** Records for this task follows **

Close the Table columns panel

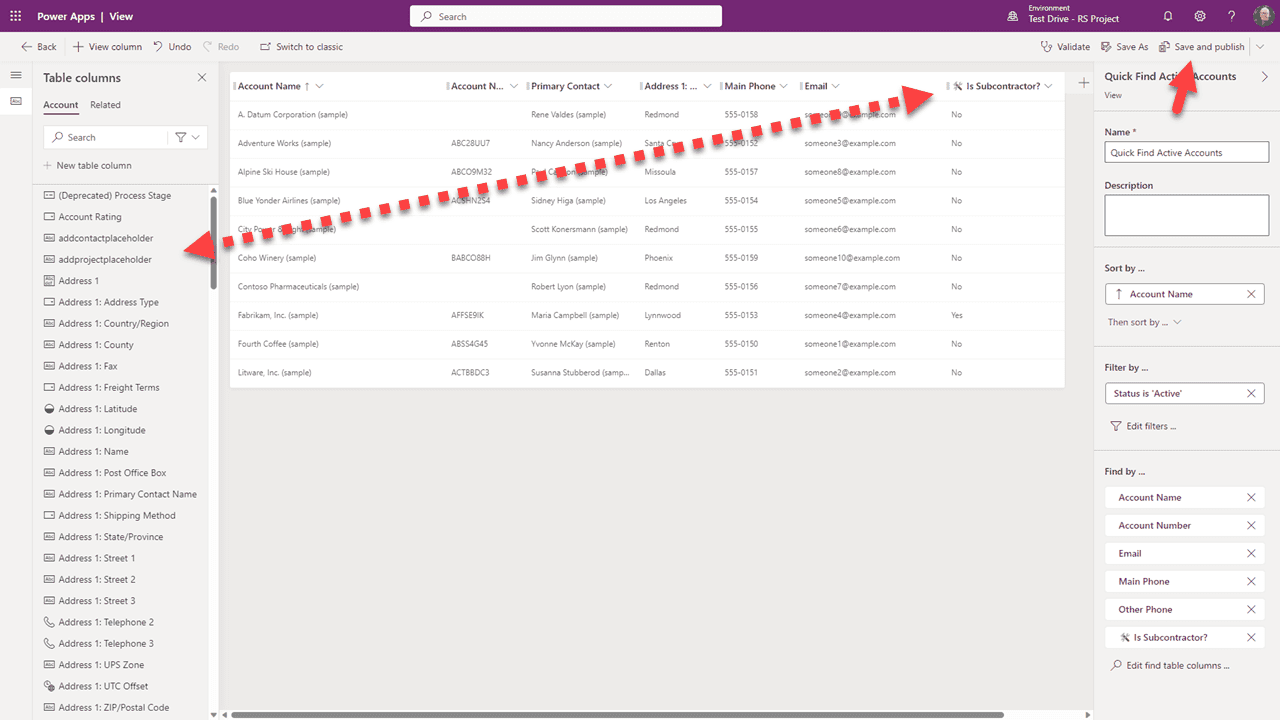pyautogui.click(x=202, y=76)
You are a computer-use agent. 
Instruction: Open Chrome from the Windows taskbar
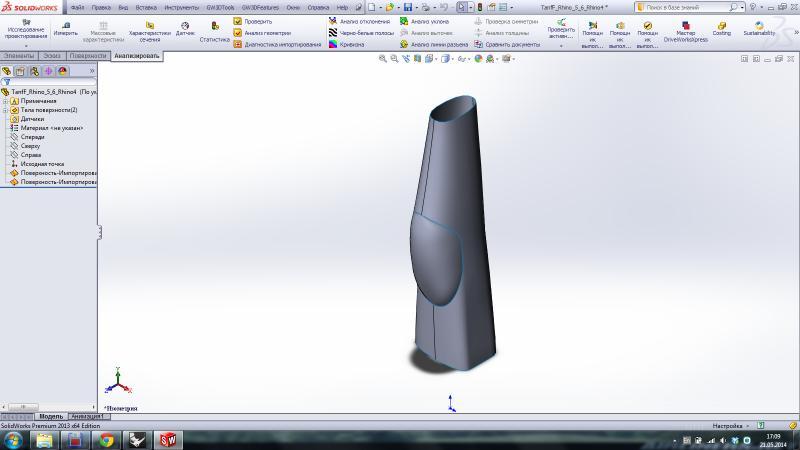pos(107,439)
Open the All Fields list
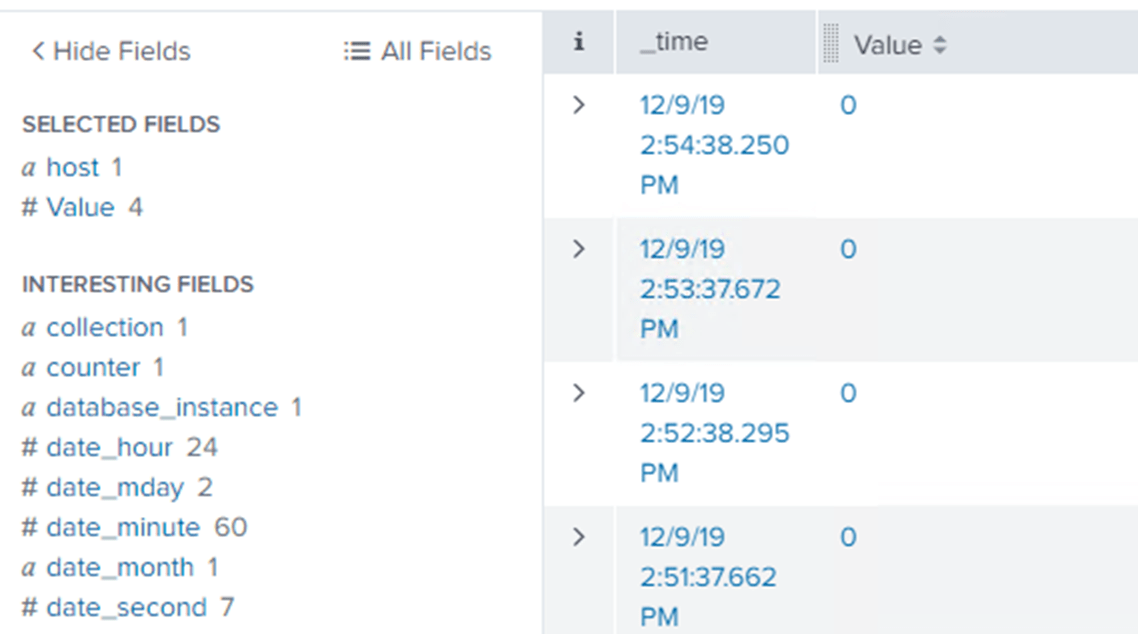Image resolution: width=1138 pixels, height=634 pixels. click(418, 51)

** End of Records for this task **

### Problem description
Please copy exactly the lines from the one containing "You are a computer-use agent." through the end of the records above, leaving out every picture.

### Exercise result
You are a computer-use agent. 
Instruction: Open Chrome from the Windows taskbar
pos(107,439)
Open the All Fields list
Image resolution: width=1138 pixels, height=634 pixels. click(418, 51)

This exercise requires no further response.